| Material supplied |
******************************

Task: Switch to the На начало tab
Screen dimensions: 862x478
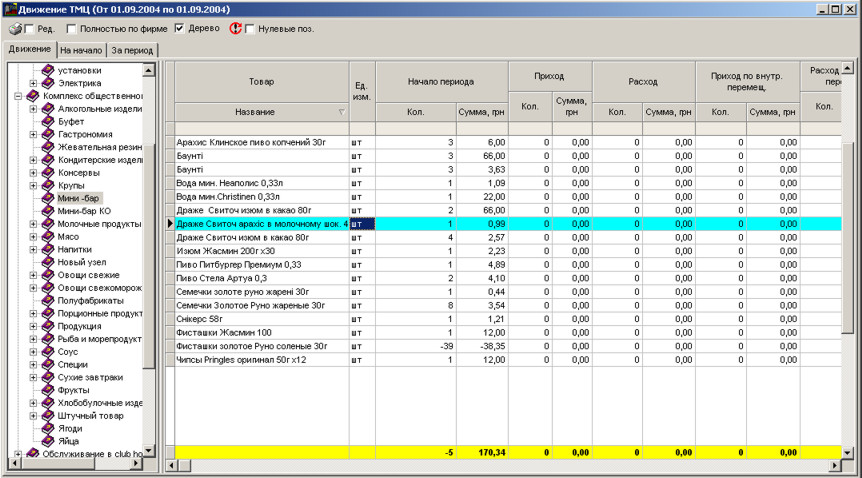Action: click(82, 49)
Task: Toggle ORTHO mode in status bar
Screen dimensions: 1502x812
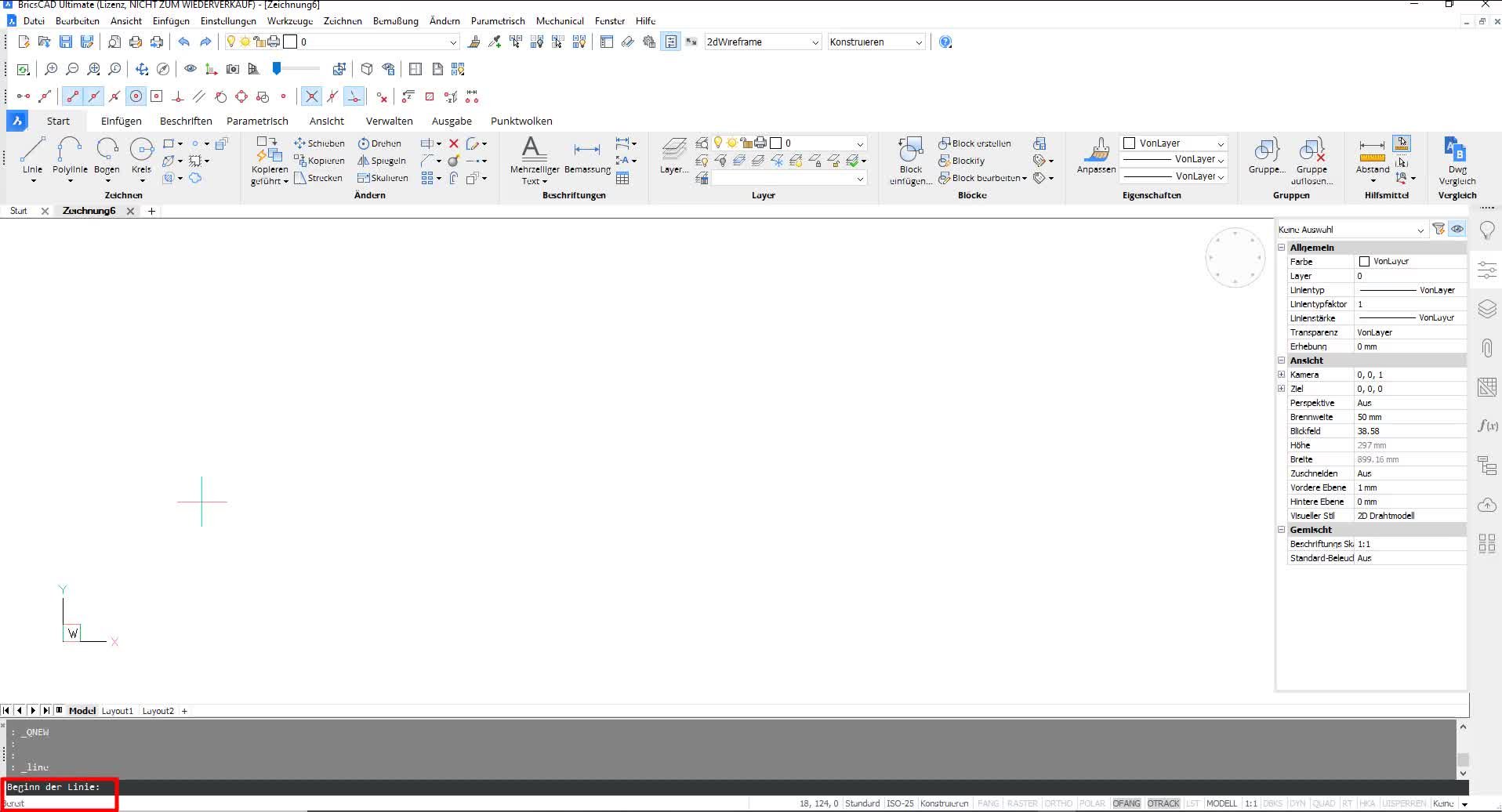Action: click(x=1058, y=803)
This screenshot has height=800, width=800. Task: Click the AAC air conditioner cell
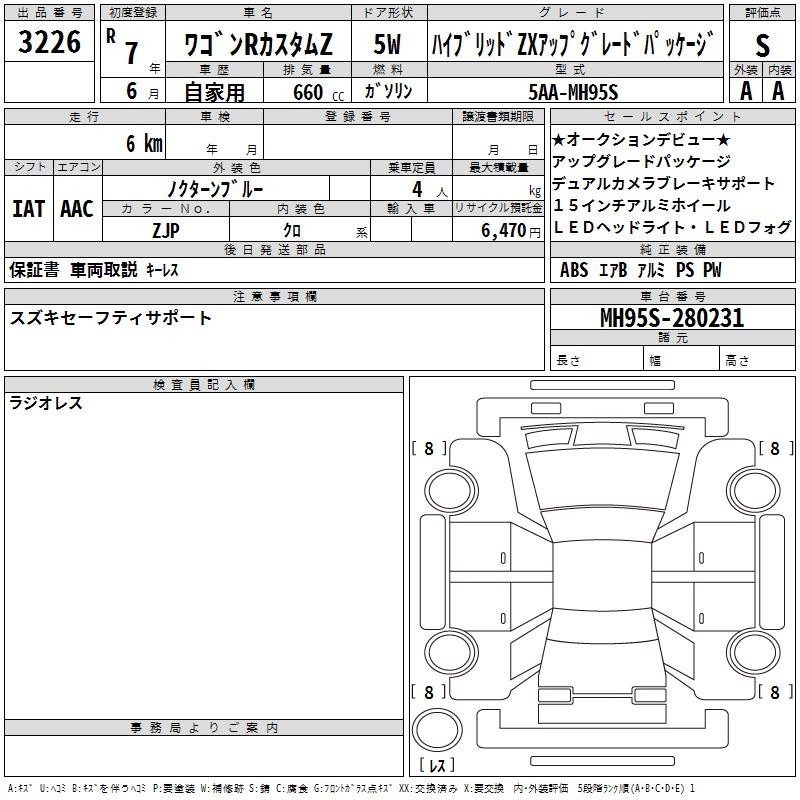(76, 208)

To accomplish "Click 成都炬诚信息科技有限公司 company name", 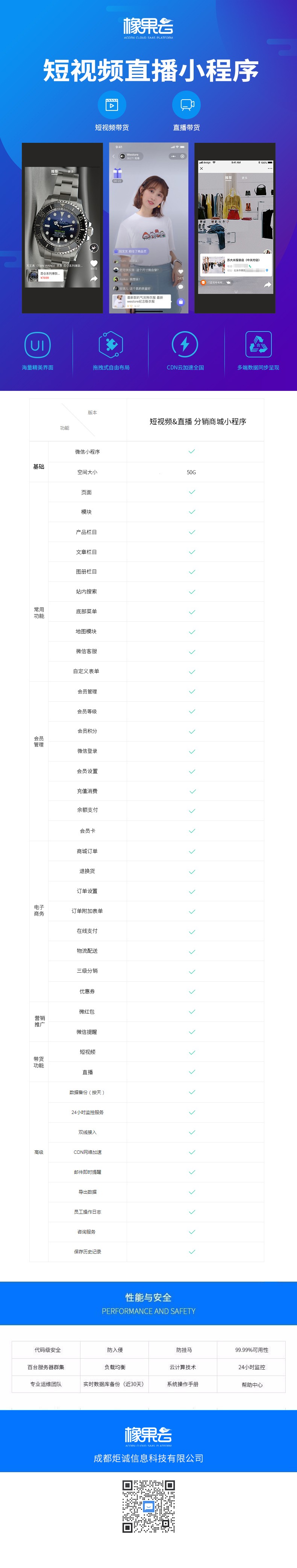I will click(148, 1458).
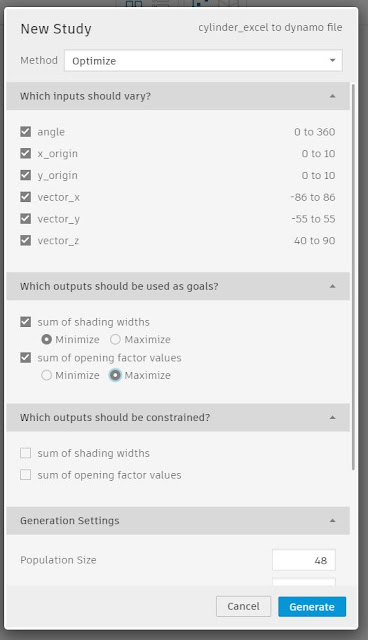Uncheck sum of shading widths goal
The width and height of the screenshot is (368, 640).
[x=25, y=322]
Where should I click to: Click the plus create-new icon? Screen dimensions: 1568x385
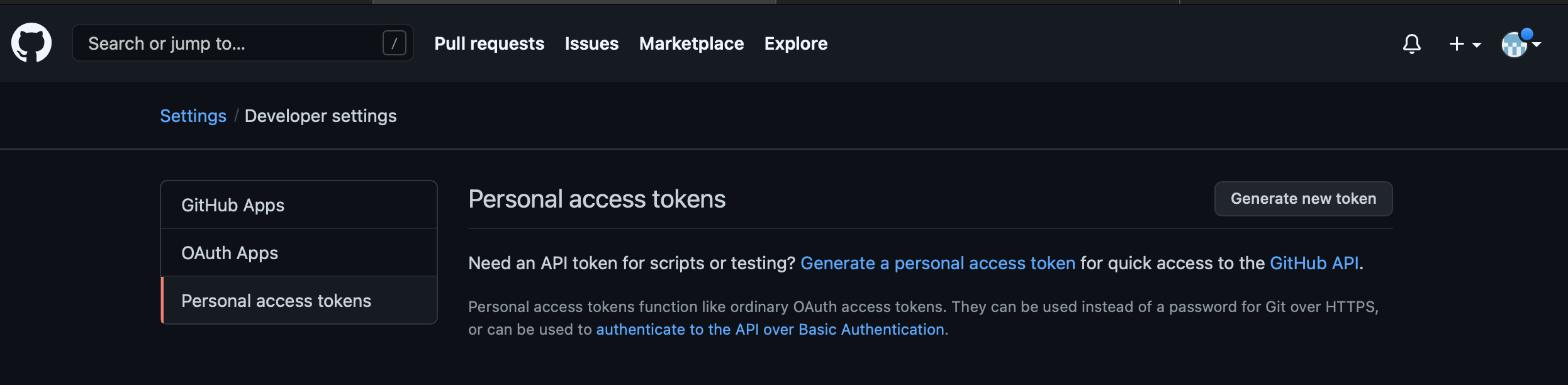pos(1456,43)
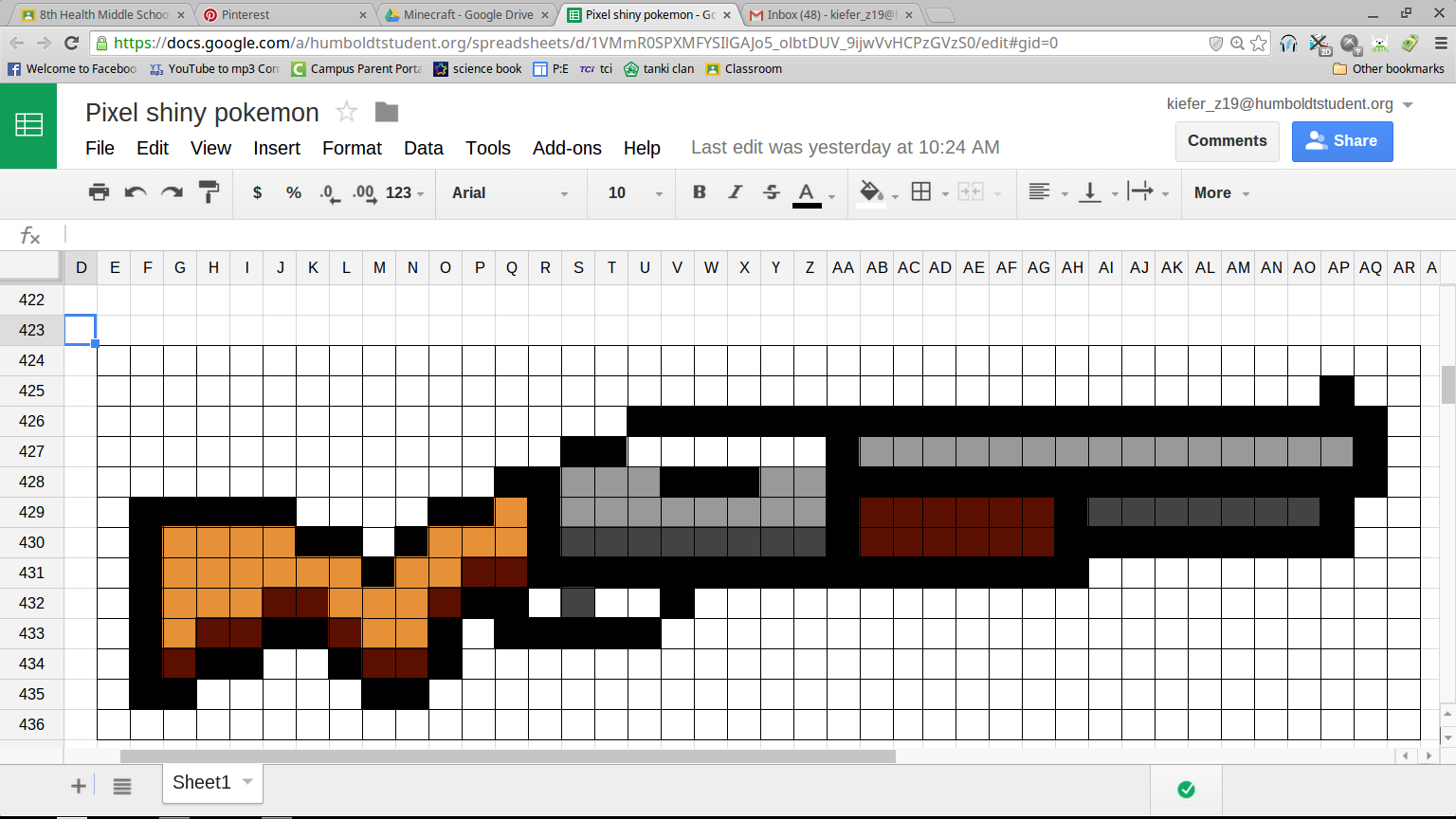Star this spreadsheet document
This screenshot has width=1456, height=819.
[347, 112]
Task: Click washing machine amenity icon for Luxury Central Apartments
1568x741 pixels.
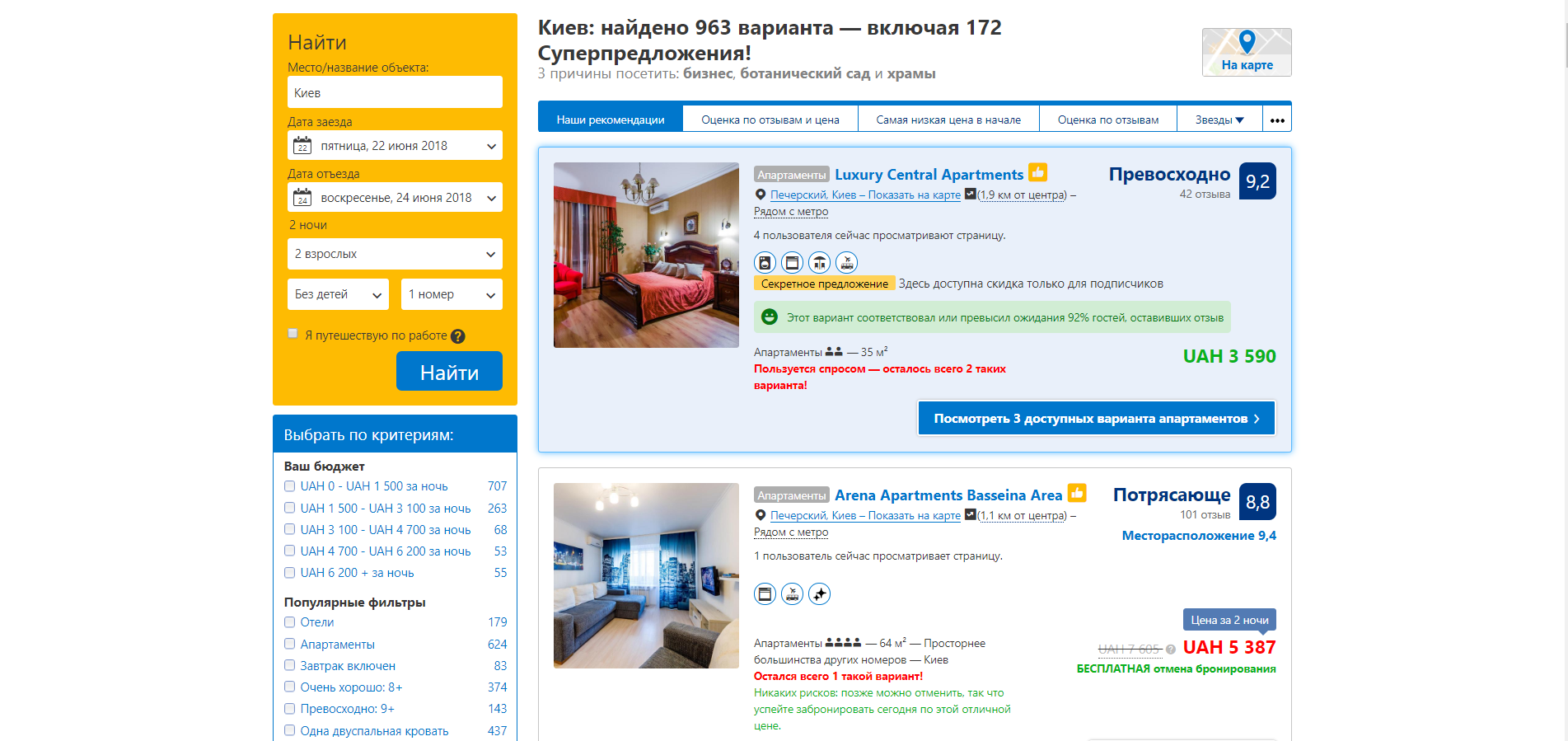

******************************

Ignoring the pictures, write out word for word the lines from the line containing "Where should I" through the end of the material above.

| Result for this exercise |
Where should I click to: Click the plus create-new icon? Screen dimensions: 1568x385
pos(1456,43)
Star this spreadsheet document
This screenshot has width=1456, height=819.
[347, 112]
Task: Click washing machine amenity icon for Luxury Central Apartments
1568x741 pixels.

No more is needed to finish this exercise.